▸ Stored items:
-=-=-=-=-

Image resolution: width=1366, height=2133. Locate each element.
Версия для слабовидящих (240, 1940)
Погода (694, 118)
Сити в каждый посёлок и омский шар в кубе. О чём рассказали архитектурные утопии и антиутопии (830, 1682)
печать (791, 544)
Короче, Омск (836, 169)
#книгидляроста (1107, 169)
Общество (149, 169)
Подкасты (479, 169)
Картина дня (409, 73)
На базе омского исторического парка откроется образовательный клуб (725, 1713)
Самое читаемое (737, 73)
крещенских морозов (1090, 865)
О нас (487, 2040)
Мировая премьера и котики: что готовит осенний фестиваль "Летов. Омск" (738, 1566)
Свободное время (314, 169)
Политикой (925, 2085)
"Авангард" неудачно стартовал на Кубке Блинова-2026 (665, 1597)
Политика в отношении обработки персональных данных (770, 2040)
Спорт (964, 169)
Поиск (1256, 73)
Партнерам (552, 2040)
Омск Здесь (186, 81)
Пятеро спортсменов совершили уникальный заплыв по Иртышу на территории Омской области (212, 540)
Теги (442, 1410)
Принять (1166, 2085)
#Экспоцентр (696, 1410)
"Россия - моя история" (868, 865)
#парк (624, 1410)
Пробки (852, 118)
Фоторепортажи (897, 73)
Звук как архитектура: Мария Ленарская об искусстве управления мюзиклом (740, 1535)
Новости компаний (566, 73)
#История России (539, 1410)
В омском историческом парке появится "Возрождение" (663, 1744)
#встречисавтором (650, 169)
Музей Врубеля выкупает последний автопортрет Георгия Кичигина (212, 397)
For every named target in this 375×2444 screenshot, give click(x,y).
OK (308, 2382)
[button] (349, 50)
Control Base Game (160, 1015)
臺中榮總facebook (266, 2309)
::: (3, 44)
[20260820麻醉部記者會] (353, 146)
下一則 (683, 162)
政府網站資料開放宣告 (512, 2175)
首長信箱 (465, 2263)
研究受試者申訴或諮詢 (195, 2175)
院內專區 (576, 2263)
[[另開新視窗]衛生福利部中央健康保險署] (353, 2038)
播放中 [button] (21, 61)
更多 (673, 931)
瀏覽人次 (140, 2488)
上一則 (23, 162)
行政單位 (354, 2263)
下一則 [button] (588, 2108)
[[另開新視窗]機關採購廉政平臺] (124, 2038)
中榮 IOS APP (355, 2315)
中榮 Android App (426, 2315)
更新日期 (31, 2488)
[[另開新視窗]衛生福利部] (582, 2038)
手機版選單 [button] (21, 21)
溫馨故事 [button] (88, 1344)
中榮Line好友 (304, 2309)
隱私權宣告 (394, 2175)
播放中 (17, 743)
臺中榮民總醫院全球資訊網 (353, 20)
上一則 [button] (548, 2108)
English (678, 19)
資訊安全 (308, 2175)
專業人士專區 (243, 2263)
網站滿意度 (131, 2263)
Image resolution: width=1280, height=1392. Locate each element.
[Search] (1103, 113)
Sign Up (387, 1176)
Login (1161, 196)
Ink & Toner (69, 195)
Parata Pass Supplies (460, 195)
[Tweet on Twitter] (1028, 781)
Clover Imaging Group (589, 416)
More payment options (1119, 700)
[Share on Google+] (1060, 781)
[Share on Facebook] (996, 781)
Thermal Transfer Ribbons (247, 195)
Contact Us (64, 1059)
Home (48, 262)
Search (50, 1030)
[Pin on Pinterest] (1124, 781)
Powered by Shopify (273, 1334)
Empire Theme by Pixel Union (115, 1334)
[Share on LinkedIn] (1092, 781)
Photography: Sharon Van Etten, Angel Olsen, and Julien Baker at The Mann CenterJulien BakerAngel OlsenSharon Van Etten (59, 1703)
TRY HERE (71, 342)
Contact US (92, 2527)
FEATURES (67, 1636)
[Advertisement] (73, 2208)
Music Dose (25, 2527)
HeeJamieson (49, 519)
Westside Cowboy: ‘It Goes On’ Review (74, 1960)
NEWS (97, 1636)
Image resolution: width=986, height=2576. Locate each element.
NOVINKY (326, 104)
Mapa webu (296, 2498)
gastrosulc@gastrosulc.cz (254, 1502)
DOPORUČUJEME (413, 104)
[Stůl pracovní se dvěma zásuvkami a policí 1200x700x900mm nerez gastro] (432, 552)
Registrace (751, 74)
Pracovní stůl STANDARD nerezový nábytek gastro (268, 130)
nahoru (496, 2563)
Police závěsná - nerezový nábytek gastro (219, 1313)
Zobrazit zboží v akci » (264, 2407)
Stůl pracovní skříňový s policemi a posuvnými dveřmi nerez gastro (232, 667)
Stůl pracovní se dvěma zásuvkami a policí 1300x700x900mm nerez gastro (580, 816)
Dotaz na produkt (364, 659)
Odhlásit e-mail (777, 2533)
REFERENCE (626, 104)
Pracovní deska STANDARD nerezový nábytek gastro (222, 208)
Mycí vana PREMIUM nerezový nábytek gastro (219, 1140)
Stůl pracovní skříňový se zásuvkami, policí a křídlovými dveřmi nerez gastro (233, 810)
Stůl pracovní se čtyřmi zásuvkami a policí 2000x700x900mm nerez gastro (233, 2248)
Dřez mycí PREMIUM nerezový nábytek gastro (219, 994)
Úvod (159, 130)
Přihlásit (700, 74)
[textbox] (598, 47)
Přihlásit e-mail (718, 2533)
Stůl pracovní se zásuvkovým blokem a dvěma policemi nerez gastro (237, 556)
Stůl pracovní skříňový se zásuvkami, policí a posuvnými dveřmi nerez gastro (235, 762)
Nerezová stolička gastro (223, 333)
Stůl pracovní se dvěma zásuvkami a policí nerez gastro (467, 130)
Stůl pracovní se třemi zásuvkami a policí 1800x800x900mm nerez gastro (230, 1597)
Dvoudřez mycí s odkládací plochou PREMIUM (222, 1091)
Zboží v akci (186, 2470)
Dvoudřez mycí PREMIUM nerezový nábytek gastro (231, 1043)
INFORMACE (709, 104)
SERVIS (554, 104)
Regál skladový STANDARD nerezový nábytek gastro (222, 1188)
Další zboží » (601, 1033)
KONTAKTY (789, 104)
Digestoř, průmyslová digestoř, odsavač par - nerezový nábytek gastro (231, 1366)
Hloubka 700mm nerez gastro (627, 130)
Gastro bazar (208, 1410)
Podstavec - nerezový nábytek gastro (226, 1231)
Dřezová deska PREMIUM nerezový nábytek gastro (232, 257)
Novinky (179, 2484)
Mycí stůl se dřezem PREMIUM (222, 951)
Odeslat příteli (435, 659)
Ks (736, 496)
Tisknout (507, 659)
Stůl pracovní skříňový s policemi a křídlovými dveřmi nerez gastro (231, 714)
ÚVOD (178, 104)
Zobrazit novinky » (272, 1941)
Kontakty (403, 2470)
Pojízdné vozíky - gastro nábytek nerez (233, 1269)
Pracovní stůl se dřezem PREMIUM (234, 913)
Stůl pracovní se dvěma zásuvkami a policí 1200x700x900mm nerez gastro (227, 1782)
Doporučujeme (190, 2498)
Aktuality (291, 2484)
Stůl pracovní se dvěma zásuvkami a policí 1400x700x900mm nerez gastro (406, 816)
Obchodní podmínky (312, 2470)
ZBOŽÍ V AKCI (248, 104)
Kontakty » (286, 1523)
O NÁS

-=-=-=-=-

From the first line of the data above to the line holding "下一則 [button] (588, 2108)", reproduce each line exactly; emit no other lines.

▸ Worked solution:
Image resolution: width=1366, height=2133. Locate each element.
Версия для слабовидящих (240, 1940)
Погода (694, 118)
Сити в каждый посёлок и омский шар в кубе. О чём рассказали архитектурные утопии и антиутопии (830, 1682)
печать (791, 544)
Короче, Омск (836, 169)
#книгидляроста (1107, 169)
Общество (149, 169)
Подкасты (479, 169)
Картина дня (409, 73)
На базе омского исторического парка откроется образовательный клуб (725, 1713)
Самое читаемое (737, 73)
крещенских морозов (1090, 865)
О нас (487, 2040)
Мировая премьера и котики: что готовит осенний фестиваль "Летов. Омск" (738, 1566)
Свободное время (314, 169)
Политикой (925, 2085)
"Авангард" неудачно стартовал на Кубке Блинова-2026 (665, 1597)
Политика в отношении обработки персональных данных (770, 2040)
Спорт (964, 169)
Поиск (1256, 73)
Партнерам (552, 2040)
Омск Здесь (186, 81)
Пятеро спортсменов совершили уникальный заплыв по Иртышу на территории Омской области (212, 540)
Теги (442, 1410)
Принять (1166, 2085)
#Экспоцентр (696, 1410)
"Россия - моя история" (868, 865)
#парк (624, 1410)
Пробки (852, 118)
Фоторепортажи (897, 73)
Звук как архитектура: Мария Ленарская об искусстве управления мюзиклом (740, 1535)
Новости компаний (566, 73)
#История России (539, 1410)
В омском историческом парке появится "Возрождение" (663, 1744)
#встречисавтором (650, 169)
Музей Врубеля выкупает последний автопортрет Георгия Кичигина (212, 397)
For every named target in this 375×2444 screenshot, give click(x,y).
OK (308, 2382)
[button] (349, 50)
Control Base Game (160, 1015)
臺中榮總facebook (266, 2309)
::: (3, 44)
[20260820麻醉部記者會] (353, 146)
下一則 (683, 162)
政府網站資料開放宣告 (512, 2175)
首長信箱 (465, 2263)
研究受試者申訴或諮詢 (195, 2175)
院內專區 (576, 2263)
[[另開新視窗]衛生福利部中央健康保險署] (353, 2038)
播放中 [button] (21, 61)
更多 (673, 931)
瀏覽人次 (140, 2488)
上一則 (23, 162)
行政單位 (354, 2263)
下一則 [button] (588, 2108)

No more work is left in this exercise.